It baffles me why Democrats refuse to take advantage of the growing sentiment that going to war against Iraq was a mistake. It's hard to imagine arguing we can do the war better is going to get us anywhere except where we already are--out of power in Congress, the White House, and the Supreme Court. If fighting to take over the turf of moderate Republicans was a good idea, we'd have started to see positive results by now.
http://www.zmag.org/content/showarticle.cfm?SectionID=11&ItemID=8295It’s hard to believe that supposedly intelligent people like Senators Joseph Biden (DE), Hillary Clinton (NY) and John Kerry (MA) call for “staying the course” in Iraq and acting responsibly by] sending more US troops with more fire power over there.
Don’t they understand that American soldiers break, not fix? The more US soldiers in Iraq, the more damage they will do and the more enemies they will make. To limit damage, to act morally and responsibly, remove the cause of violence and chaos in Iraq: the US military presence.
Since the early 1950s, US Presidents have used troops and the CIA to break other countries, not fix them.
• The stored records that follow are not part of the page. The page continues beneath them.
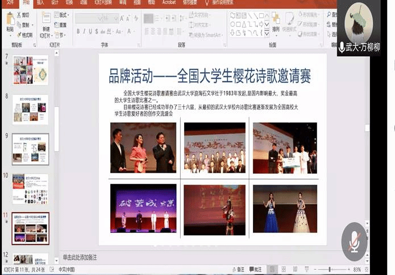395x275 pixels.
Task: Open the File (文件) menu tab
Action: tap(10, 3)
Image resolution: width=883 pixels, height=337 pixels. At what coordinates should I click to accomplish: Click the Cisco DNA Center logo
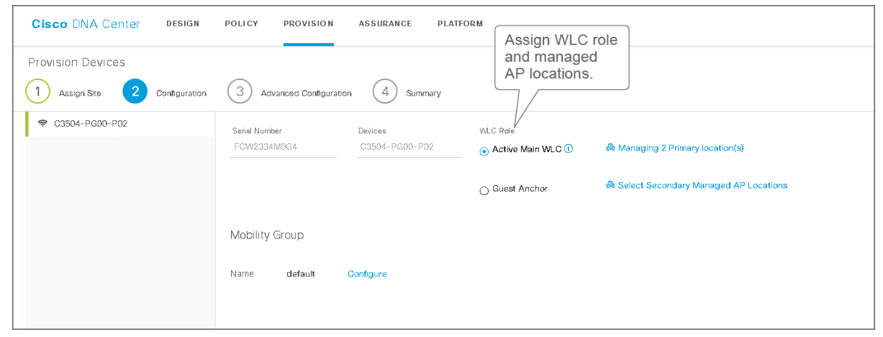pyautogui.click(x=86, y=24)
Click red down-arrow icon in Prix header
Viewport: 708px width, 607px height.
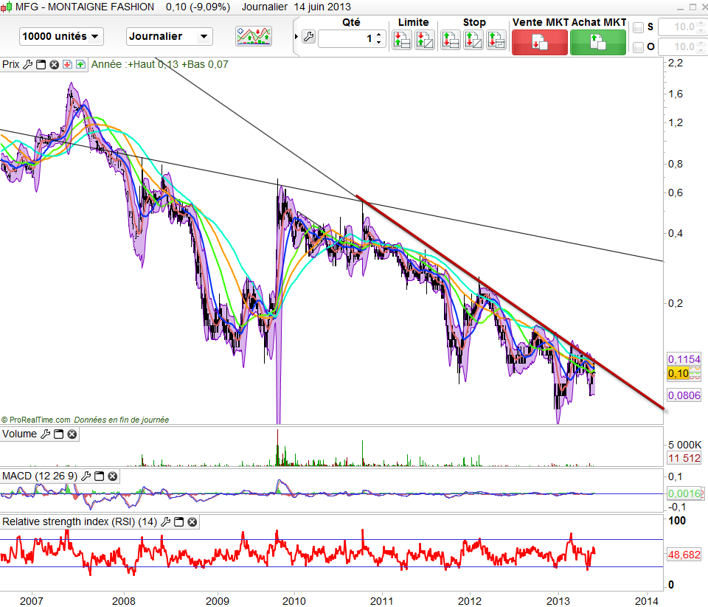[x=67, y=64]
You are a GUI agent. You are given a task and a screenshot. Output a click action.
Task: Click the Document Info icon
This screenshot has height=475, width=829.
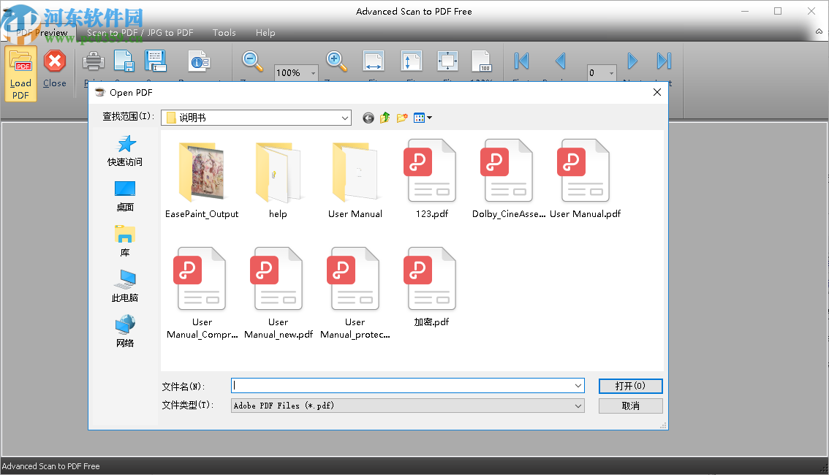tap(199, 61)
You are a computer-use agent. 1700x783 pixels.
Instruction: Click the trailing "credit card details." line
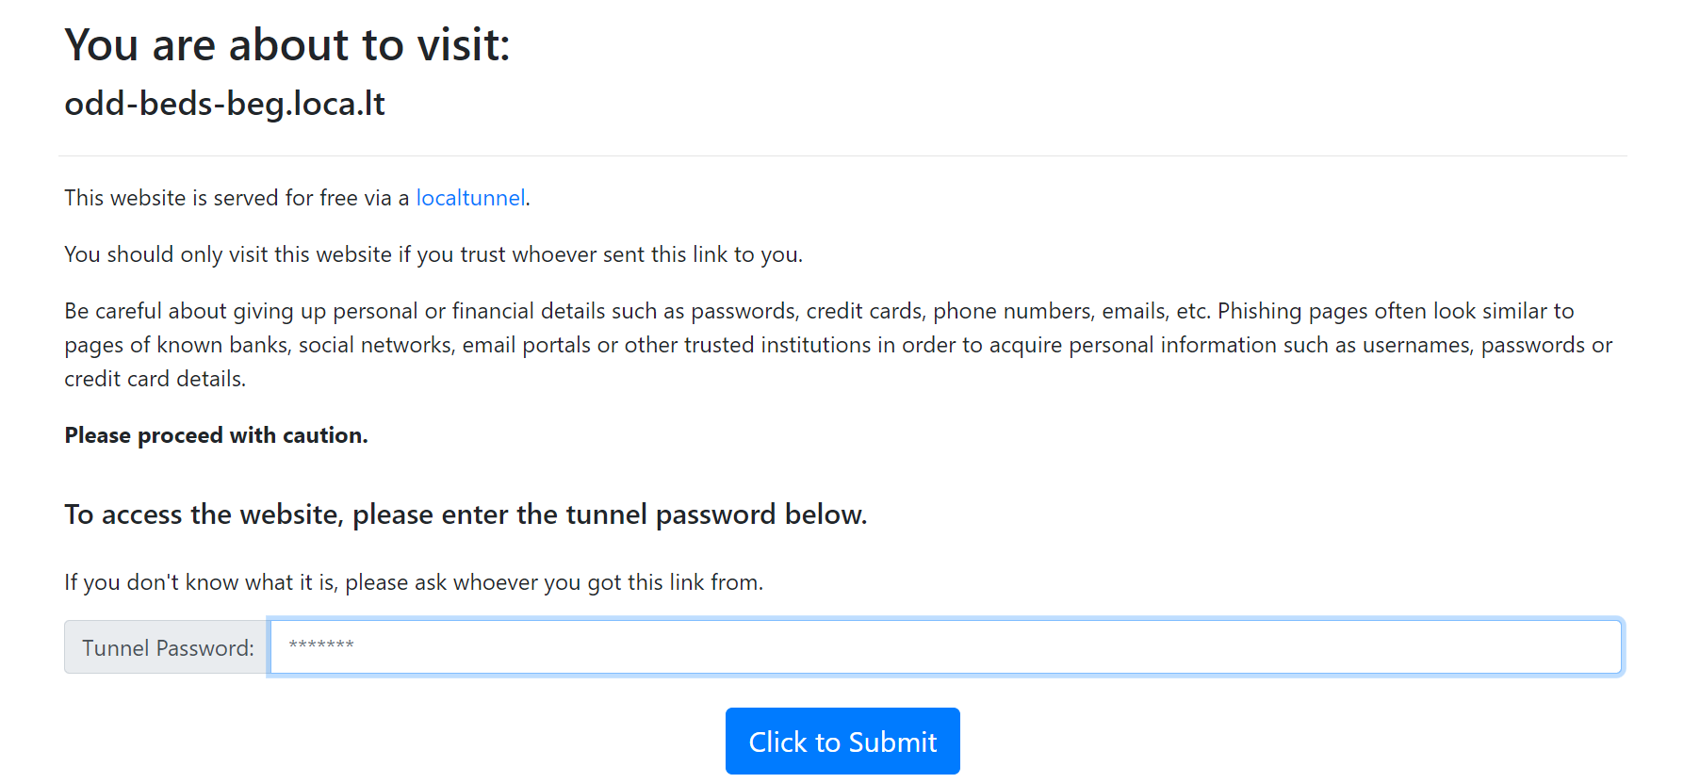coord(155,379)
In 1953, the CIA shattered Iran’s integrity by overthrowing the elected Mossadegh government. 26 years later, Iranians overthrew the US-backed Shah. In 1979, Iranians showed the depth of their rage by also seizing scores of US officials as hostages. The Ayatollah’s regime labeled the United States “The Great Satan” – for screwing their country.
In 1954, the CIA smashed Guatemala by overthrowing a democratically elected government and replacing it with a military gang that killed and looted for forty years. Embraced by the Pentagon, these gangsters in uniform slaughtered as many as 100,000 Guatemalans (mostly indigenous peasants) and stole their land. The country has not yet recovered.
On September 11, 1973, Richard Nixon helped rupture Chile by “destabilizing” its elected government. For seventeen subsequent years, Washington supported a bloody military dictatorship led by General August Pinochet, a specialist in assassinating, disappearing and torturing his opponents at home and abroad. In 1991, the civilian government’s National Truth and Reconciliation Commission listed Pinochet’s crimes: 3,197 people assassinated or disappeared, tens of thousands tortured, hundreds of thousands forced into exile.
In March 2003, George W. Bush ordered the US military to break Iraq.